#### 列表条目
——
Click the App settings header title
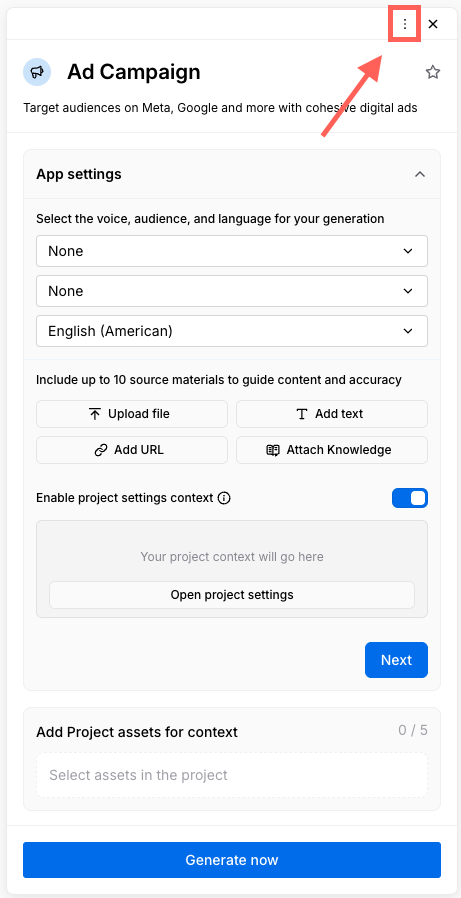461x898 pixels. 78,174
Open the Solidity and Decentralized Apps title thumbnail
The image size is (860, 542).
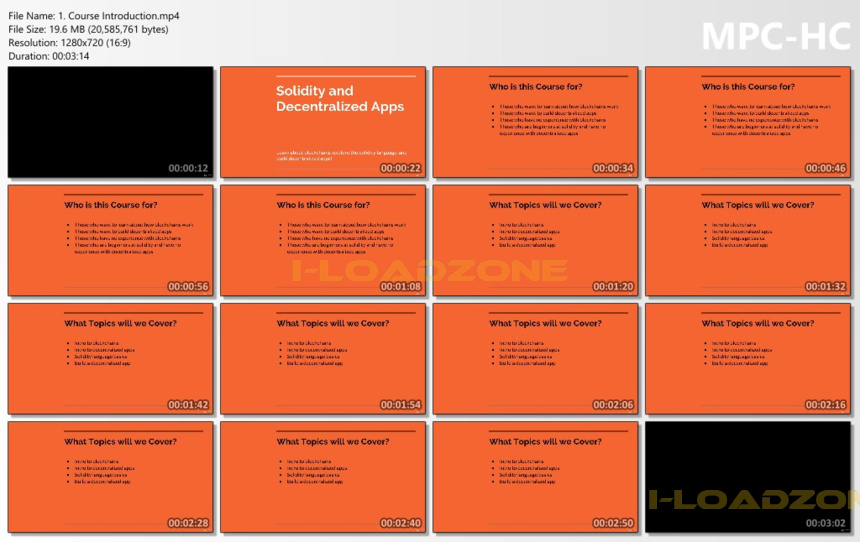coord(323,122)
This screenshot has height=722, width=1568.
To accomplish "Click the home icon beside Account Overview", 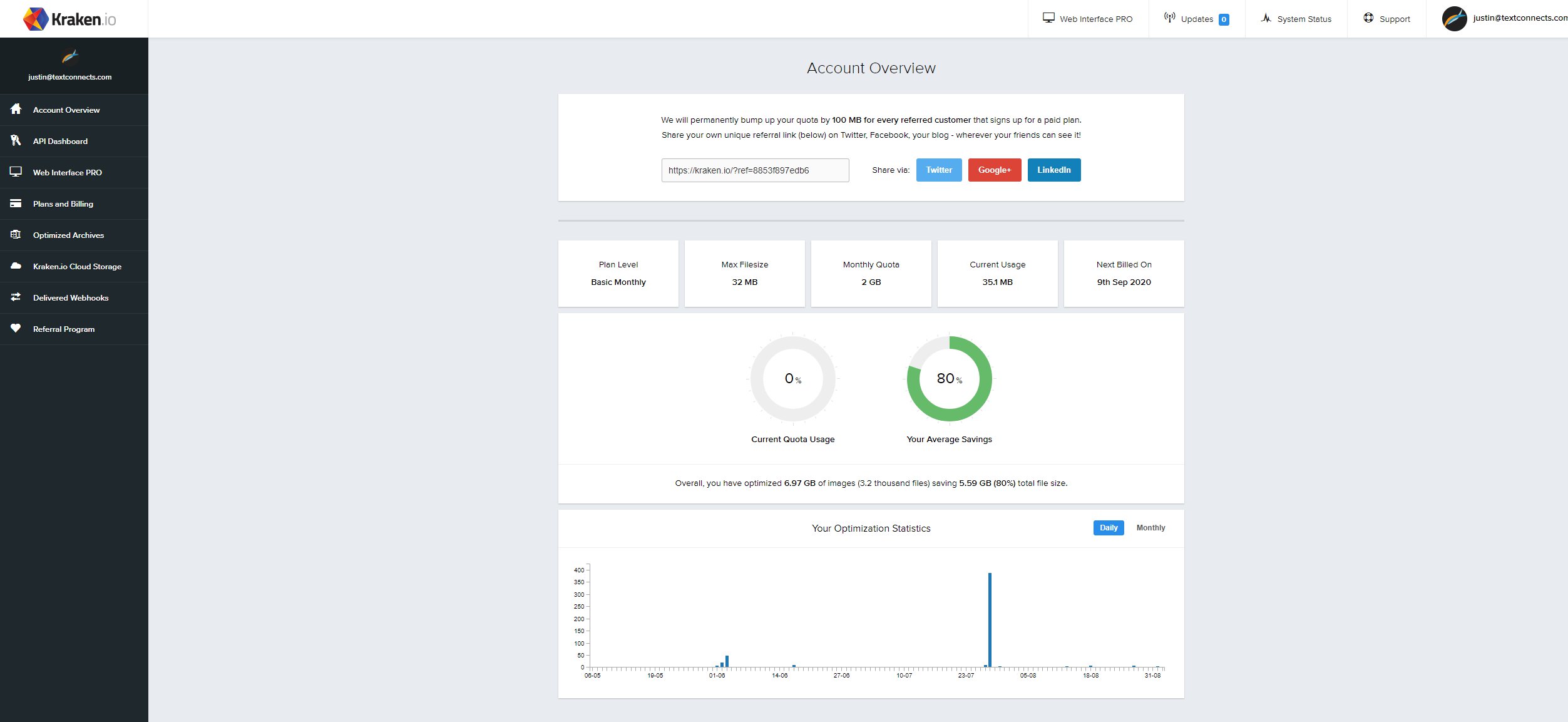I will (x=16, y=109).
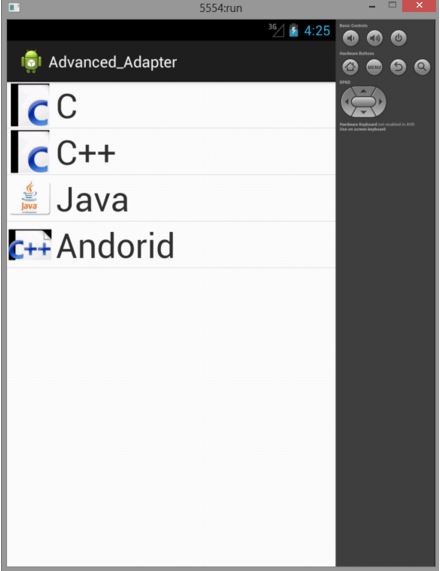
Task: Click the D-pad down arrow
Action: [x=363, y=113]
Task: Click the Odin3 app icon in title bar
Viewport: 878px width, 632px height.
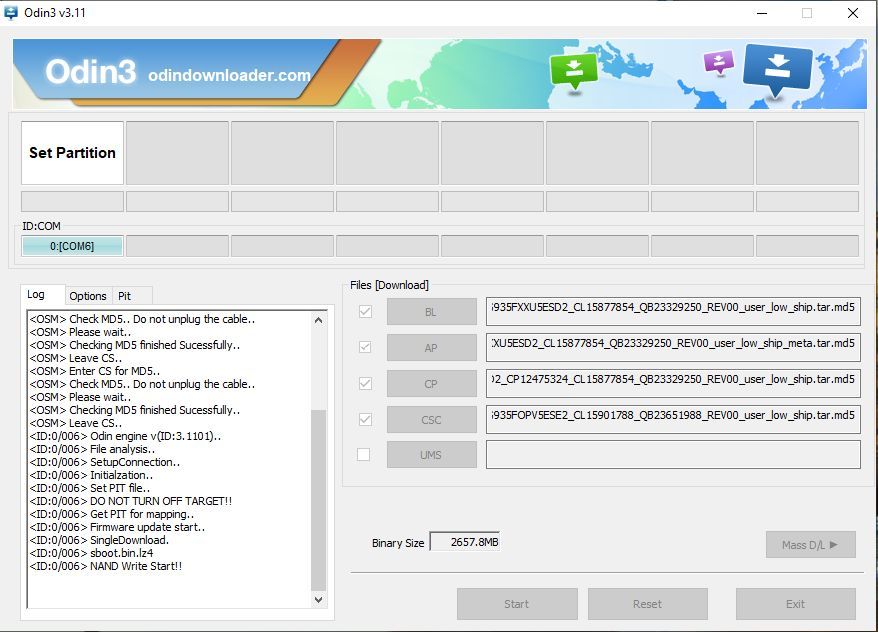Action: (12, 13)
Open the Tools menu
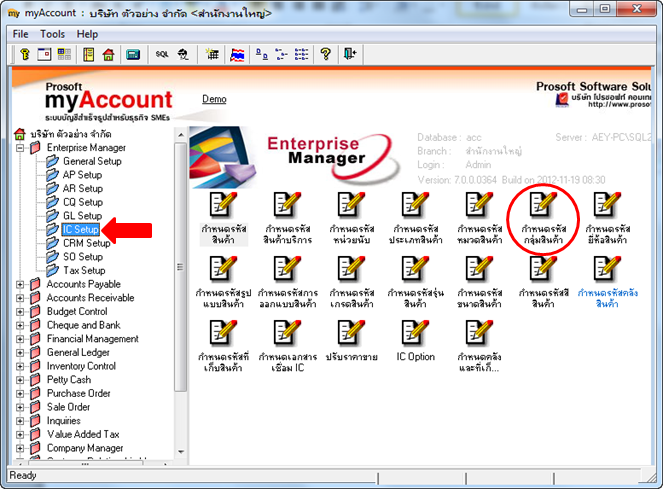 [x=52, y=34]
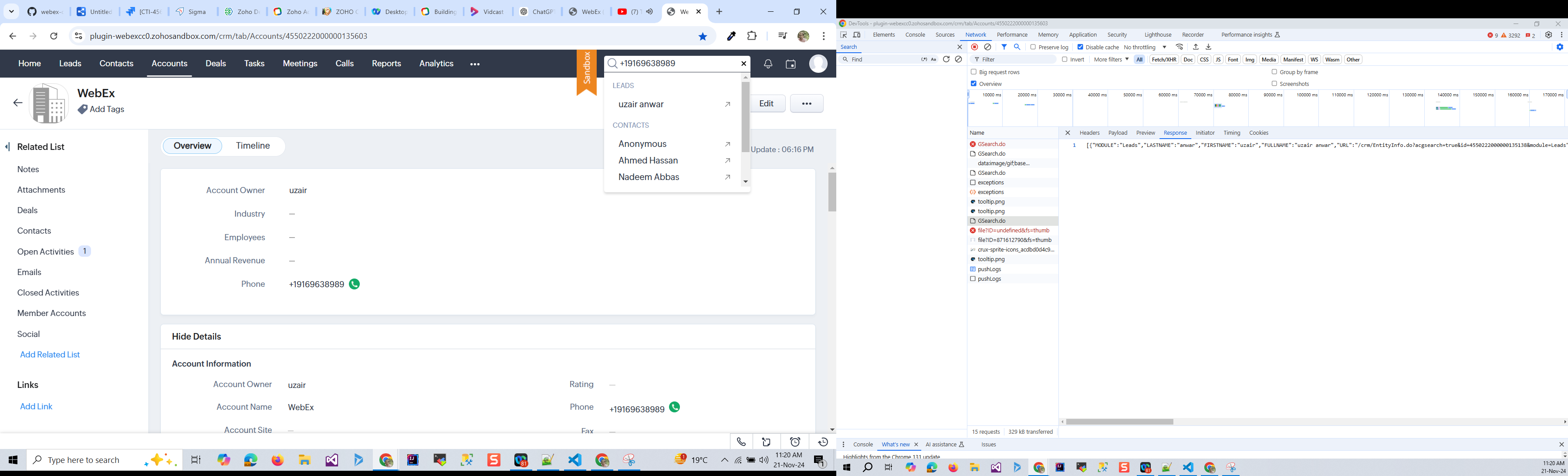
Task: Open the CRM notifications bell
Action: tap(768, 64)
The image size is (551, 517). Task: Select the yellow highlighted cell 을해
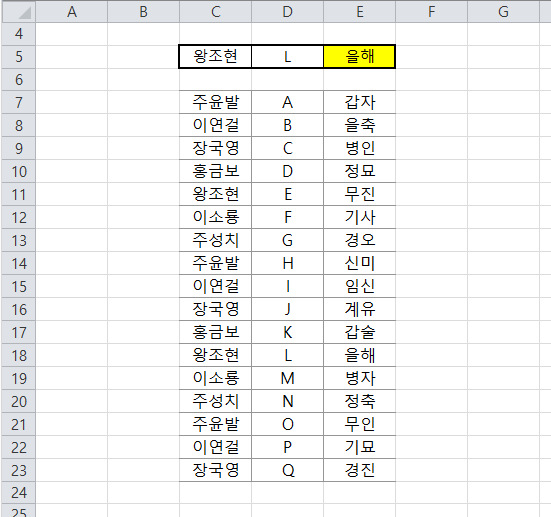(x=359, y=57)
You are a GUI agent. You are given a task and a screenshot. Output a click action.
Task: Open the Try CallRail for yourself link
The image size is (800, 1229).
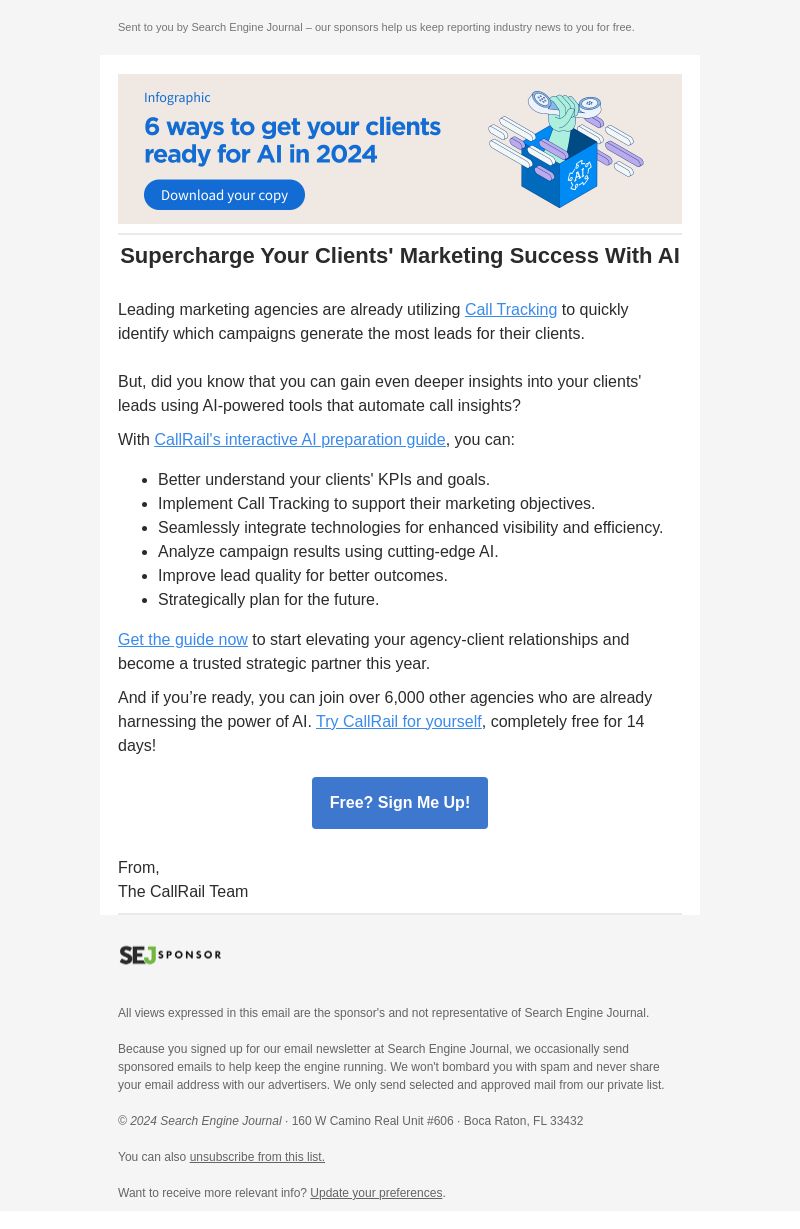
——
#### 任务目标
从含有"You are a GUI"的那一行开始，到列表最后一行为止（两头都算），把这几行重抄一遍，只把"link"改成"button"，别的都不动，图片不用抄进来。

#### 任务答案
You are a GUI agent. You are given a task and a screenshot. Output a click action.
Task: Open the Try CallRail for yourself button
The image size is (800, 1229).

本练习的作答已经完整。